ENTRIES SHOWN:
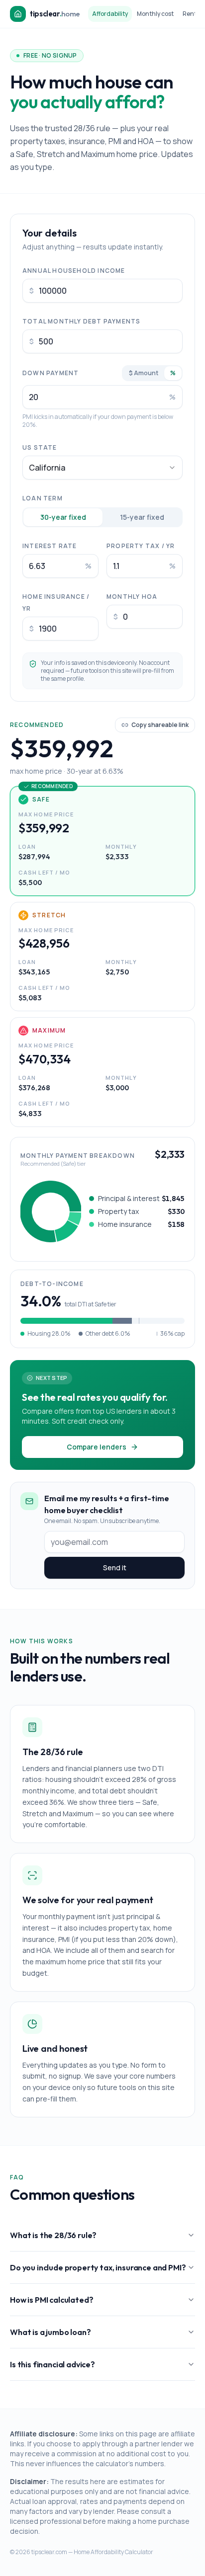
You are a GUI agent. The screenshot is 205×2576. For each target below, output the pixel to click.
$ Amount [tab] (143, 373)
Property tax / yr (140, 546)
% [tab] (173, 373)
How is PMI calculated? (51, 2300)
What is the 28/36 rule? (53, 2235)
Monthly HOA (131, 596)
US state (39, 447)
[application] (50, 1211)
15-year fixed (142, 517)
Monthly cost (155, 13)
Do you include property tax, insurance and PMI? (98, 2267)
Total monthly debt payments (81, 321)
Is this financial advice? (52, 2364)
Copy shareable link (160, 725)
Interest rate (49, 546)
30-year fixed (63, 517)
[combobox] (102, 468)
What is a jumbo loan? (50, 2332)
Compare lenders (96, 1446)
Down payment (50, 373)
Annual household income (73, 270)
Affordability (110, 13)
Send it (114, 1567)
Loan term (42, 498)
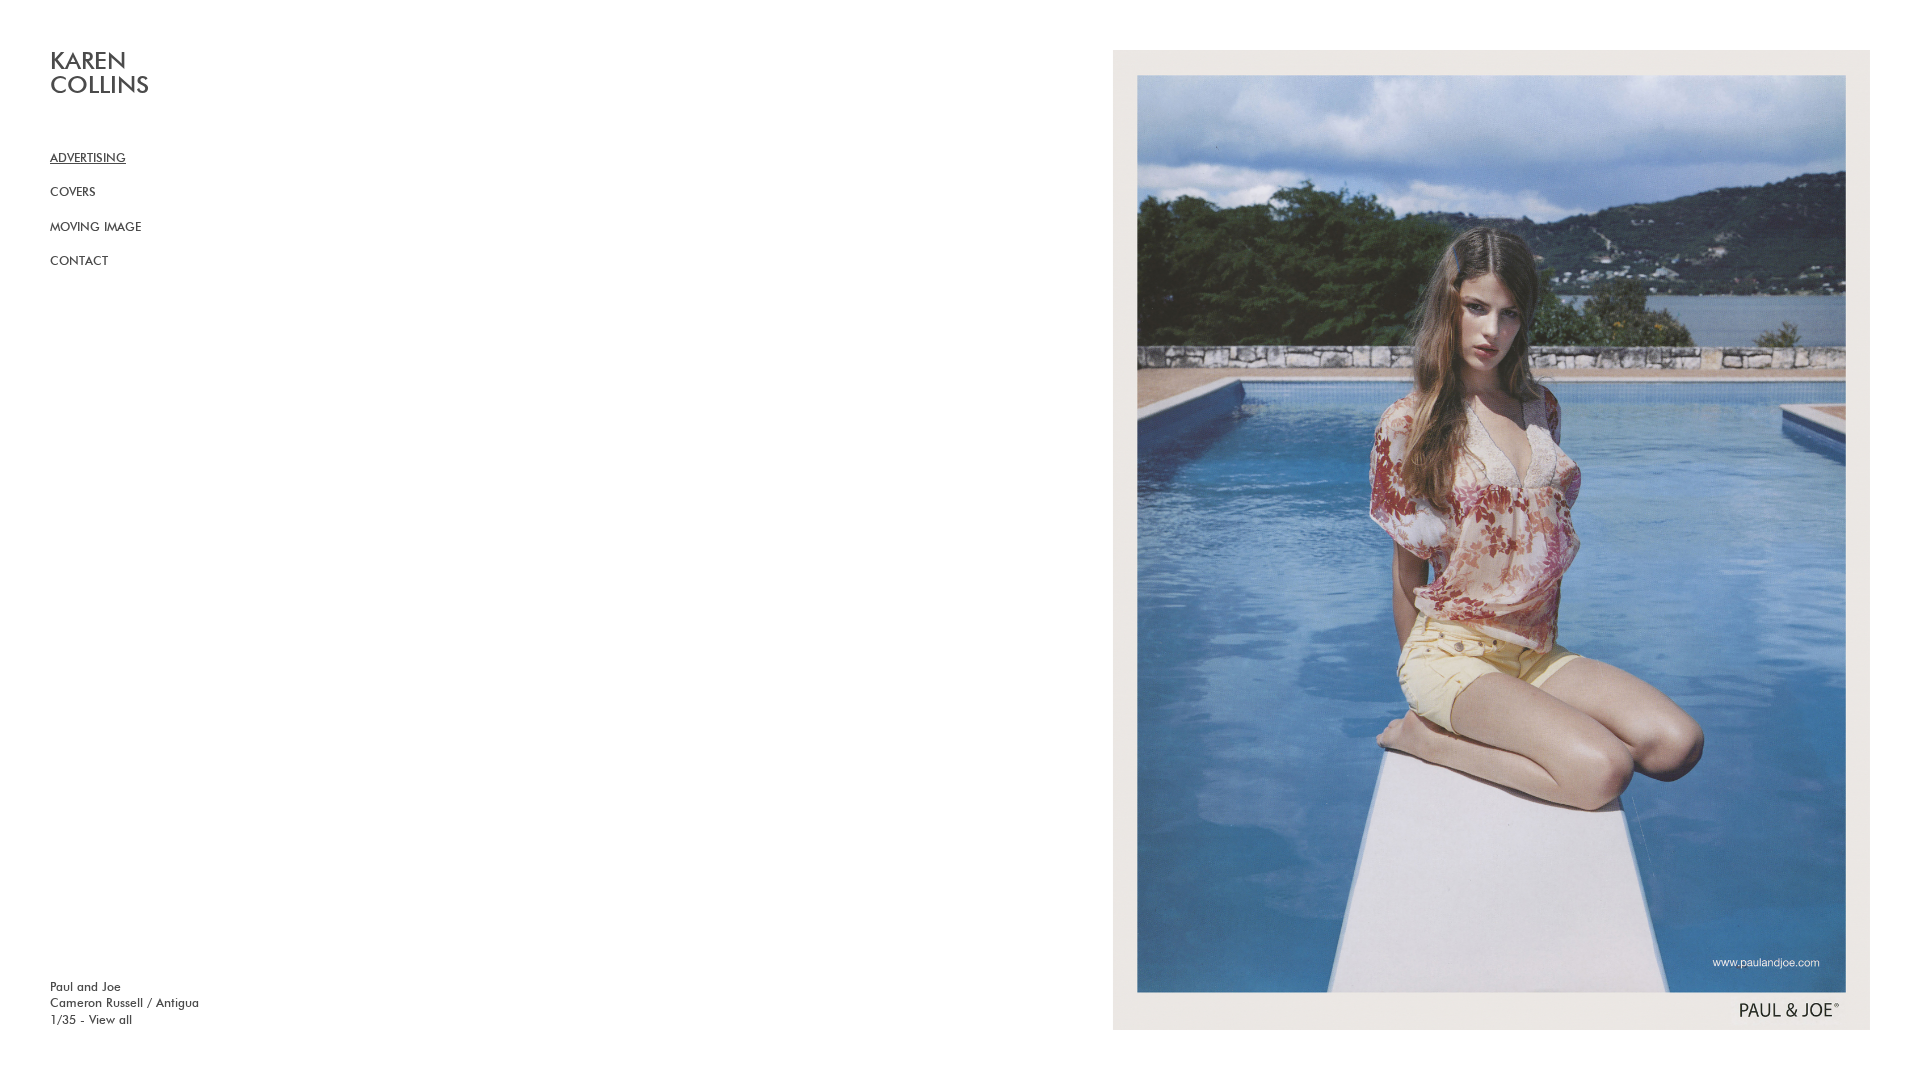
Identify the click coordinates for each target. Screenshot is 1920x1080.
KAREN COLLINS (99, 74)
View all (110, 1021)
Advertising (88, 159)
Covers (73, 193)
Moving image (95, 228)
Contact (79, 262)
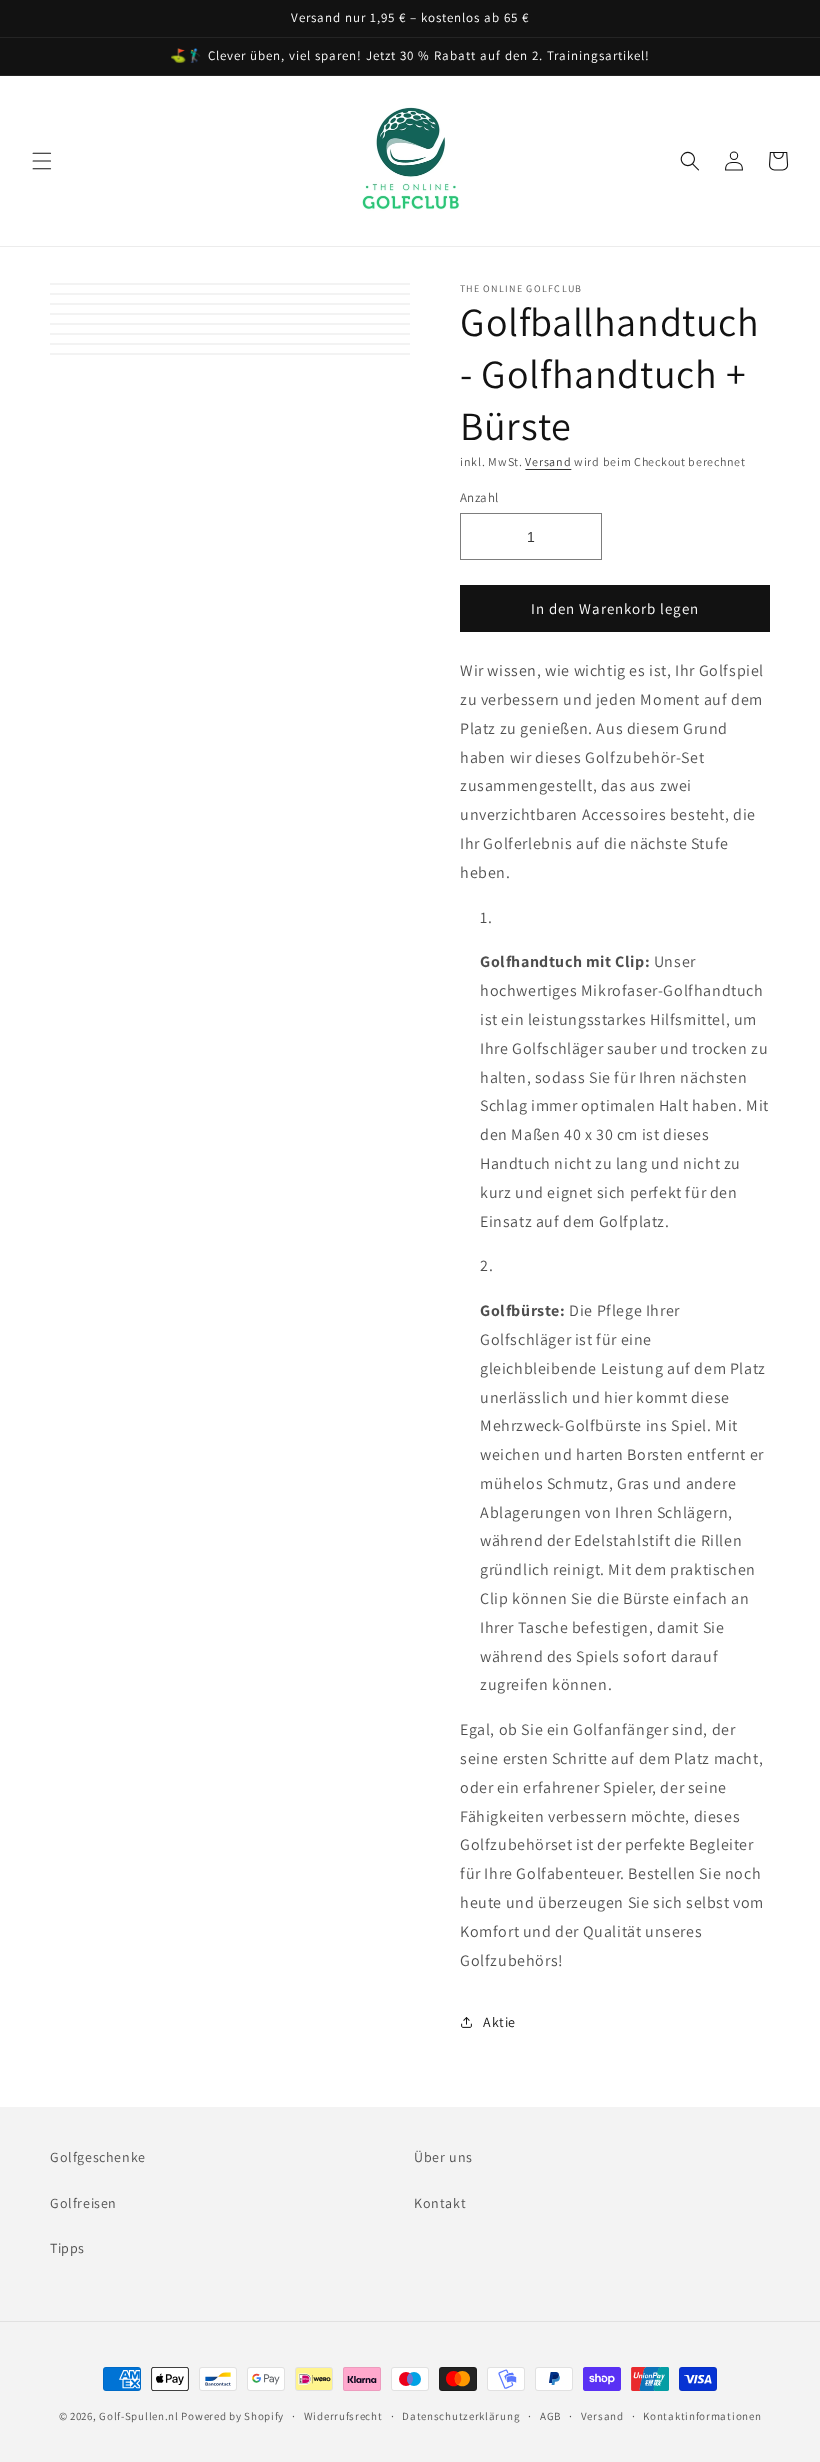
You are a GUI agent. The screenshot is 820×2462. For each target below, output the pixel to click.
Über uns (443, 2157)
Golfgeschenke (98, 2157)
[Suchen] (690, 161)
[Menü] (42, 161)
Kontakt (440, 2203)
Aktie (499, 2022)
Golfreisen (83, 2203)
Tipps (67, 2248)
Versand (548, 461)
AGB (550, 2416)
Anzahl (479, 497)
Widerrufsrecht (343, 2416)
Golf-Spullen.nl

TASK DIRECTIONS:
In the listing above, find the line containing "Covers (73, 193)" and the line containing "Tipps (67, 2248)", then write out both of them and every line between, exactly, with no pictures.

RESPONSE TO THE TASK:
Covers (73, 193)
Moving image (95, 228)
Contact (79, 262)
You are a GUI agent. The screenshot is 820×2462. For each target below, output the pixel to click.
Über uns (443, 2157)
Golfgeschenke (98, 2157)
[Suchen] (690, 161)
[Menü] (42, 161)
Kontakt (440, 2203)
Aktie (499, 2022)
Golfreisen (83, 2203)
Tipps (67, 2248)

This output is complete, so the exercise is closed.